Mimi Leder will largely be known in the film biz for Pay It Forward; coming back after a major disaster is a privilege not yet granted to female directors. Before (and apparently after) that, though, she was an ace television director largely known for ER; she was responsible for “Love’s Labor Lost,” one of the most harrowing hours of TV ever. (I remember meeting people the next day who’d seen it and we were all still in shock.) Her ER (and not yet film) star George Clooney joined up for her debut feature film, The Peacemaker.
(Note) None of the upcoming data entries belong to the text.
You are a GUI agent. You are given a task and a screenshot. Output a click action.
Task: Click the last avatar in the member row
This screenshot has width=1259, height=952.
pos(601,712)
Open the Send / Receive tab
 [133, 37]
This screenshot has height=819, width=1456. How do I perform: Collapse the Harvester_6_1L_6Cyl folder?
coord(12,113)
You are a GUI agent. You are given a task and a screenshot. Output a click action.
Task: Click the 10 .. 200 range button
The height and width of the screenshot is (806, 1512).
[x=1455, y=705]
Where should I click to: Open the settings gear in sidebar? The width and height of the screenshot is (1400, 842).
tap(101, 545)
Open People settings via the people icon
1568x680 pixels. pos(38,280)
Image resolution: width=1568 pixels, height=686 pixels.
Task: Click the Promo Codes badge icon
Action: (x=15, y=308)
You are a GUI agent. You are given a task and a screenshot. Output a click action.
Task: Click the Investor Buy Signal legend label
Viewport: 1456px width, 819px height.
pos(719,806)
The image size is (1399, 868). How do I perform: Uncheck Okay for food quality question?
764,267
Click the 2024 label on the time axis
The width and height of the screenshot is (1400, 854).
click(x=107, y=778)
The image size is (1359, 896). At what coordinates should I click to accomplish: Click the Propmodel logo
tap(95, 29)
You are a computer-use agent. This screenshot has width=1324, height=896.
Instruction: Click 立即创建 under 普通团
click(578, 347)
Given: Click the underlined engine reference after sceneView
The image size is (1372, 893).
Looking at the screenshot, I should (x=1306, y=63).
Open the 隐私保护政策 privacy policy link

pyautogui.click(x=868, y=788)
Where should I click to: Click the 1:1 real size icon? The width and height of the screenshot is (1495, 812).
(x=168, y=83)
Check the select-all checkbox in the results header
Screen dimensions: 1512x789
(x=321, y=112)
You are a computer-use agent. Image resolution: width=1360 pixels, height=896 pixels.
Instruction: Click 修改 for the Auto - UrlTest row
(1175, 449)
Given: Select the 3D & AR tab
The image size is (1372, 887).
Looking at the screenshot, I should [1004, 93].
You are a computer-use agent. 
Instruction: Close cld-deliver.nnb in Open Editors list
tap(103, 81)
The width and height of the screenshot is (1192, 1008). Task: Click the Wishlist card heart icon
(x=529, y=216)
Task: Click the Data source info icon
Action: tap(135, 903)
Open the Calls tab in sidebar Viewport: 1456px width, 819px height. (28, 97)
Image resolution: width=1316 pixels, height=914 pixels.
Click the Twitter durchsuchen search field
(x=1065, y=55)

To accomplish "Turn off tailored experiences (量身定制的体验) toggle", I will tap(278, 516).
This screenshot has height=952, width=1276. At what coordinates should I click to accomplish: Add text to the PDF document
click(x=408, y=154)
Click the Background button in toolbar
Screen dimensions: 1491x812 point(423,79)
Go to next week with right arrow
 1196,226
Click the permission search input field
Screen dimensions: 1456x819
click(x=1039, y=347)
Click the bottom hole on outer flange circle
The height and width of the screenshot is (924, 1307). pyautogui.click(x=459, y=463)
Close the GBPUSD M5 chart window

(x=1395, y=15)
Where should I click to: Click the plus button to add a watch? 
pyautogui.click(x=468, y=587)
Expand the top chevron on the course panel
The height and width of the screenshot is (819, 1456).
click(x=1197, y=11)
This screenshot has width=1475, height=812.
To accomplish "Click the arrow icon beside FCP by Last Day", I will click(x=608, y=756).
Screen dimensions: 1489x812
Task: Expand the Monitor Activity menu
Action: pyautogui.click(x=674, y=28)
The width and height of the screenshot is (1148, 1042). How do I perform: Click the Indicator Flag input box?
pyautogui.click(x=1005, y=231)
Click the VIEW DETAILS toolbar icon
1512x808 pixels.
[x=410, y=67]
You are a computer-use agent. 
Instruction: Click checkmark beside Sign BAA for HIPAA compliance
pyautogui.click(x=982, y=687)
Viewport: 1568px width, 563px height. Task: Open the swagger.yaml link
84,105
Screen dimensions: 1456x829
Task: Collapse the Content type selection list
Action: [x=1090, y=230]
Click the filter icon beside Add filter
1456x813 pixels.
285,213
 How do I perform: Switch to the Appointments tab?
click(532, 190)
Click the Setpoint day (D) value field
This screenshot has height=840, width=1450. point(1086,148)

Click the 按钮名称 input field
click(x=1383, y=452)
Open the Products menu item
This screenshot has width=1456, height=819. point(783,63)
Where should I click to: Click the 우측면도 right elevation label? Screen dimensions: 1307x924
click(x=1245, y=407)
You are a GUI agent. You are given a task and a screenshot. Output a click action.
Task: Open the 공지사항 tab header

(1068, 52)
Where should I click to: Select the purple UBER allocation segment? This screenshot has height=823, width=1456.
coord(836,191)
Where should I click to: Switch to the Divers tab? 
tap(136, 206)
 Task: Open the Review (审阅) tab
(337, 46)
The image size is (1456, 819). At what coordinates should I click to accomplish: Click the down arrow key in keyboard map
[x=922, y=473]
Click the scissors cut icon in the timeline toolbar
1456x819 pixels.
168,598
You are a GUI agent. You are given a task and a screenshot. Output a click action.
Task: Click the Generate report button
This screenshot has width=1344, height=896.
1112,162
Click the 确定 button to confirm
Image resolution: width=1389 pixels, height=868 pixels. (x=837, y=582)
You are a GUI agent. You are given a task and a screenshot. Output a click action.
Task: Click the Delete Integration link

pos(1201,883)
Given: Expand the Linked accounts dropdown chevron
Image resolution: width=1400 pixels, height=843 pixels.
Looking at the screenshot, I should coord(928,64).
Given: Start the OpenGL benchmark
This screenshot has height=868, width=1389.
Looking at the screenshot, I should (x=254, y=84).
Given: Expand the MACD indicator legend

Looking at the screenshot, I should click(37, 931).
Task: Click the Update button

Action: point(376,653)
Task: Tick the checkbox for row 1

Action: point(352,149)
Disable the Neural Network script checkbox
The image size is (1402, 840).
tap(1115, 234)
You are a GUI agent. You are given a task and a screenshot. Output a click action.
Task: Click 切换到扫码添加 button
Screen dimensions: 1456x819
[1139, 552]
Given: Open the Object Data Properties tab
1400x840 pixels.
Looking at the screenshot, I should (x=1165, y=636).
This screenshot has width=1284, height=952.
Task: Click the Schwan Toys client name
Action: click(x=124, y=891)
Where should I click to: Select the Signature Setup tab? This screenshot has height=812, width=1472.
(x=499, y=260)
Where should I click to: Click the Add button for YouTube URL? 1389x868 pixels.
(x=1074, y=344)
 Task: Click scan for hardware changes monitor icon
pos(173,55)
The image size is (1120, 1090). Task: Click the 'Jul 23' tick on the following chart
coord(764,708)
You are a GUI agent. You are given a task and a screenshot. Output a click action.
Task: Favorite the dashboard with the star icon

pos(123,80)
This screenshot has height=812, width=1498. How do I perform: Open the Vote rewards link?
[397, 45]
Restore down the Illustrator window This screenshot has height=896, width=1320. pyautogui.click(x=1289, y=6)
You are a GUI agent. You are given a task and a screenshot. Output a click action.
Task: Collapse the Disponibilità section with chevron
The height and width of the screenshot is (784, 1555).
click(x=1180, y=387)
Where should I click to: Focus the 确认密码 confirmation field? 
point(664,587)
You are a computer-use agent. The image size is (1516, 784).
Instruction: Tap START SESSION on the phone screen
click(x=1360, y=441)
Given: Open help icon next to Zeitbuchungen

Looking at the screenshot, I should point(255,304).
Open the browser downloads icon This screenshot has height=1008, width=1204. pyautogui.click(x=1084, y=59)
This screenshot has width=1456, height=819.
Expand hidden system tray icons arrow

It stays well within the bounds of the European Adventure genre–with a little polishing it could be a Bond flick–and it has all the weaknesses of that. Clooney and Nicole Kidman are in pursuit of a bunch of stolen nuclear warheads and of course he’s tough, of course she’s the Washington insider who needs to learn how the real world works, yet of course he learns something from her, of course there are multiple picturesque settings, of course the Bosnian War only has meaning when it results in a threat to America, and of course the ending makes no sense to anyone with a basic knowledge of chemistry–or logic, for that matter.
If you can accept that, what you’ll see is a relentless, linear, unity-of-action thriller that’s about nothing but the pursuit. Leder never lets up and crafts every scene to have impact; she generates more momentum than a lot of higher-paid directors could imagine. She knows how to tell a story visually and how to keep multiple perspectives on action going and she gets a performance out of Clooney that, along with From Dusk Till Dawn, shows the movie star Soderbergh would discover in Out of Sight. Watch him in the moments before action; he’s learned how to use his stillness and those huge eyes to create the promise of absolute ownage. And Leder delivers on that promise.
The Peacemaker streams free for Amazon Prime subscribers, and thanks to thesplitsaber for reminding me of it.